- Date: 31 August – 6 September
- Edition: 3rd
- Surface: Clay
- Location: Plovdiv, Bulgaria

Champions

Singles
- Georgii Kravchenko

Doubles
- Valerio Aboian / Juan Manuel La Serna
- ← 2026 · Plovdiv Challenger · 2026 →

= 2026 Plovdiv Challenger III =

The 2026 Plovdiv Challenger III was a professional tennis tournament played on clay courts. It was the third edition of the tournament which was part of the 2026 ATP Challenger Tour. It took place in Plovdiv, Bulgaria between 31 August and 6 September 2026.

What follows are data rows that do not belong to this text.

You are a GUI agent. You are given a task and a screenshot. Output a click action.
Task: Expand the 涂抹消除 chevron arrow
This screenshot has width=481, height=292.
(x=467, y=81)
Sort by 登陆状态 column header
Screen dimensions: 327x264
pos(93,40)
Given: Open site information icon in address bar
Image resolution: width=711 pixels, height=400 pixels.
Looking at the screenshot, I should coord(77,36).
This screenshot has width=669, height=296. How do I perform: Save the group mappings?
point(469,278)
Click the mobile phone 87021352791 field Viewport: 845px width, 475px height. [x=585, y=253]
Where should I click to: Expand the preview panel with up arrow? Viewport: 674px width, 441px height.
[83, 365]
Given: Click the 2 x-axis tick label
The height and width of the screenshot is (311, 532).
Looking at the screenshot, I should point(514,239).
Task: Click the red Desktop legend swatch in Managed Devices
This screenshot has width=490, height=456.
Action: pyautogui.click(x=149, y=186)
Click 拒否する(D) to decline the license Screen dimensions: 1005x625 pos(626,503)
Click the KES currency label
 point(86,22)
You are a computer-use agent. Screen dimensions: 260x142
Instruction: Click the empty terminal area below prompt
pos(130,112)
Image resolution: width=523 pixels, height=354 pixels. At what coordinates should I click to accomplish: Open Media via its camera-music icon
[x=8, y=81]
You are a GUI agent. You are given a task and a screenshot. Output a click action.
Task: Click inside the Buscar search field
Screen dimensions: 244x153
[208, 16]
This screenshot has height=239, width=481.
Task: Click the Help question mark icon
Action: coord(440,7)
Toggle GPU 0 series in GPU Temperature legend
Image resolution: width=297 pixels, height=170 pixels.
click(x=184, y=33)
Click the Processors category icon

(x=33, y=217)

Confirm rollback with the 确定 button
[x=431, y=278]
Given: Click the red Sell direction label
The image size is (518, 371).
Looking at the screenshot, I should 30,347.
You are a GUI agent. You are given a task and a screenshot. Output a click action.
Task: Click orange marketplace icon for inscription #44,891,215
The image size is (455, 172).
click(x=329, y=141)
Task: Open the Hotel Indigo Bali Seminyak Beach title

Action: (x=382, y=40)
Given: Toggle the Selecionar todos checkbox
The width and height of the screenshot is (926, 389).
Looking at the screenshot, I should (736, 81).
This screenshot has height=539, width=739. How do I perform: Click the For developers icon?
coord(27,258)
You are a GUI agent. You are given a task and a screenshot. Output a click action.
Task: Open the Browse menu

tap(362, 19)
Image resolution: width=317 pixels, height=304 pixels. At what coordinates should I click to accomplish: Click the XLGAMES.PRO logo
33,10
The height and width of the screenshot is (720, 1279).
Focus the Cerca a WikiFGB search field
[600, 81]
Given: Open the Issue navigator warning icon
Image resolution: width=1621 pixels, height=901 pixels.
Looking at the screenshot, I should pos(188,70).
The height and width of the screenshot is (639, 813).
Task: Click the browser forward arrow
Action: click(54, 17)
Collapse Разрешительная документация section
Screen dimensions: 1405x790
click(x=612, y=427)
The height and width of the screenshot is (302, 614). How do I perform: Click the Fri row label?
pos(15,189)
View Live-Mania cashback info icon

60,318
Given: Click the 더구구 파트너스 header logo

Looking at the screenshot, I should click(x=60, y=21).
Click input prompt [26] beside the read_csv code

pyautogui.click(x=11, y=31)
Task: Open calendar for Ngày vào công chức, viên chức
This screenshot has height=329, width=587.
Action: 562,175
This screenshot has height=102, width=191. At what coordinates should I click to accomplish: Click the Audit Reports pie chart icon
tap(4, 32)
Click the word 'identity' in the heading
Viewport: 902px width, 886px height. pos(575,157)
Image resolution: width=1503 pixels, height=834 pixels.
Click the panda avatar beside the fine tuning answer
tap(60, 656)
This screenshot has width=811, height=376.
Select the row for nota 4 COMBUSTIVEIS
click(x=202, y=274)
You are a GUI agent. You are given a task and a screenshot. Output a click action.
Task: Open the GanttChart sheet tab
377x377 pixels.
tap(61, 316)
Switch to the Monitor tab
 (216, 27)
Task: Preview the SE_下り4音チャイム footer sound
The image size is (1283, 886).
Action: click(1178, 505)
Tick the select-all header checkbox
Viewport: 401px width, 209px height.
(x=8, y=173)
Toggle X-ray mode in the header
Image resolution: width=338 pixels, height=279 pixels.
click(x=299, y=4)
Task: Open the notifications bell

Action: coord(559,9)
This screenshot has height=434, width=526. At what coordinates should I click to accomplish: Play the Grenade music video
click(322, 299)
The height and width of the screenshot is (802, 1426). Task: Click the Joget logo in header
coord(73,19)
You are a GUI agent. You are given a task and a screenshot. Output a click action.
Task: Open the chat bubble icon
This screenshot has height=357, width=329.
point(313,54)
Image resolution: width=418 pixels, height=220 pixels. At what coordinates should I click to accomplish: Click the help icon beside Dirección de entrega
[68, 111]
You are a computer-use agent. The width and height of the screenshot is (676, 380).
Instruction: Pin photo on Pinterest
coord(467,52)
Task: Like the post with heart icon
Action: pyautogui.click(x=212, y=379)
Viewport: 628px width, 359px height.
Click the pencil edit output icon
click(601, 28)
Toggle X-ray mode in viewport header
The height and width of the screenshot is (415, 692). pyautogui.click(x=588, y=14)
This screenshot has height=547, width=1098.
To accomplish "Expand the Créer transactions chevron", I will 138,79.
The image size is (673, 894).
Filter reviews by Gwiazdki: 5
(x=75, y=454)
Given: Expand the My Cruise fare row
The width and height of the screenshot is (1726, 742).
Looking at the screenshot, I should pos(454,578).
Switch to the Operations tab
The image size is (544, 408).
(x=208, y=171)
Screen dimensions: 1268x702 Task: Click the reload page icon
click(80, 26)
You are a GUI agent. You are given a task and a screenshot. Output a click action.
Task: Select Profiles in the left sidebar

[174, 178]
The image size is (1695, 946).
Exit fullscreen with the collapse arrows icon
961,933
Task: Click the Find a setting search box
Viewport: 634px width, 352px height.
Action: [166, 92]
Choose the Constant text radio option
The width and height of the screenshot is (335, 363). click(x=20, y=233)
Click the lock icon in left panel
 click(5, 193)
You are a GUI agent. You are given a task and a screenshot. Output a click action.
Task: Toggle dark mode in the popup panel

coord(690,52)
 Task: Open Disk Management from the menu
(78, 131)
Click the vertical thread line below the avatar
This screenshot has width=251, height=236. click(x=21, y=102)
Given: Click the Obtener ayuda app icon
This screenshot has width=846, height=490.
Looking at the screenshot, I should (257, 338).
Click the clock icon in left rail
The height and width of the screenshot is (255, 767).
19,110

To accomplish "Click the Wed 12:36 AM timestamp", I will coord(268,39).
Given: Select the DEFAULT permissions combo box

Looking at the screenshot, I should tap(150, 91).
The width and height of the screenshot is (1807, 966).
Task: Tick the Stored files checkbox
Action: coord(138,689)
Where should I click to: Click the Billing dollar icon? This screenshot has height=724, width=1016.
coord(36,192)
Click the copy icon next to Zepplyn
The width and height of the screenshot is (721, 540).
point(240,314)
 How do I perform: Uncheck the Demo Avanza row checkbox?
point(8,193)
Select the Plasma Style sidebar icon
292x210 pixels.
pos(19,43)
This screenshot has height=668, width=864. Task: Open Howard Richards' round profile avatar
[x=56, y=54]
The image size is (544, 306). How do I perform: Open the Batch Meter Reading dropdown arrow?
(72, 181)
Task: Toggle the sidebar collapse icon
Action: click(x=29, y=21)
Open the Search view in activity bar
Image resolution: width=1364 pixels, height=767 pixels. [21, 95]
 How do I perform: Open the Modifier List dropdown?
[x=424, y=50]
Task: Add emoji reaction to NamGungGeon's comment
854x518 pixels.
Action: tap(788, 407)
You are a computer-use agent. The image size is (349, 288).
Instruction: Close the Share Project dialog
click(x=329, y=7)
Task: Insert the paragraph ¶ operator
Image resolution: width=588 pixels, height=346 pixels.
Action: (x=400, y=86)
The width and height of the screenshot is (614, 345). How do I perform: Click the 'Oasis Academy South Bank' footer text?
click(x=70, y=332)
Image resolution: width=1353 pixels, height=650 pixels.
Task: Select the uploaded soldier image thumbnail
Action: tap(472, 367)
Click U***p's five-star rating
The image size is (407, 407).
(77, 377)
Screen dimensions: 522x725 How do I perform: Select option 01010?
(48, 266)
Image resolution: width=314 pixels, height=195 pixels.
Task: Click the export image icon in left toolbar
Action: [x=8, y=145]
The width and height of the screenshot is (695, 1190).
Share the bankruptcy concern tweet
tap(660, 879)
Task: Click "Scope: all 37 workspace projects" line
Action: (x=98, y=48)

==Singles main-draw entrants==
===Seeds===

| Country | Player | Rank^{1} | Seed |
|---|---|---|---|
| ESP | Pol Martín Tiffon | 210 | 1 |
| CZE | Maxim Mrva | 211 | 2 |
| ARG | Juan Manuel La Serna | 283 | 3 |
| ITA | Franco Agamenone | 285 | 4 |
| BUL | Petr Nesterov | 300 | 5 |
| FRA | Calvin Hemery | 325 | 6 |
| GER | Marko Topo | 339 | 7 |
| SRB | Ognjen Milić | 343 | 8 |

- ^{1} Rankings are as of 24 August 2026.

===Other entrants===
The following players received wildcards into the singles main draw:
- BUL George Lazarov
- BUL Yanaki Milev
- BUL Alexander Vasilev

The following player received entry into the singles main draw as an alternate:
- SLO Filip Jeff Planinšek

The following players received entry from the qualifying draw:
- ITA Federico Iannaccone
- UKR Nikita Mashtakov
- UKR Oleksandr Ovcharenko
- VEN Ignacio Parisca
- SRB Stefan Popović
- ITA Giorgio Tabacco

==Champions==
===Singles===

- UKR Georgii Kravchenko def. BUL Yanaki Milev 6–0, 6–2.

===Doubles===

- ARG Valerio Aboian / ARG Juan Manuel La Serna def. BUL Anthony Genov / UKR Oleksandr Ovcharenko 4–6, 7–5, [10–8].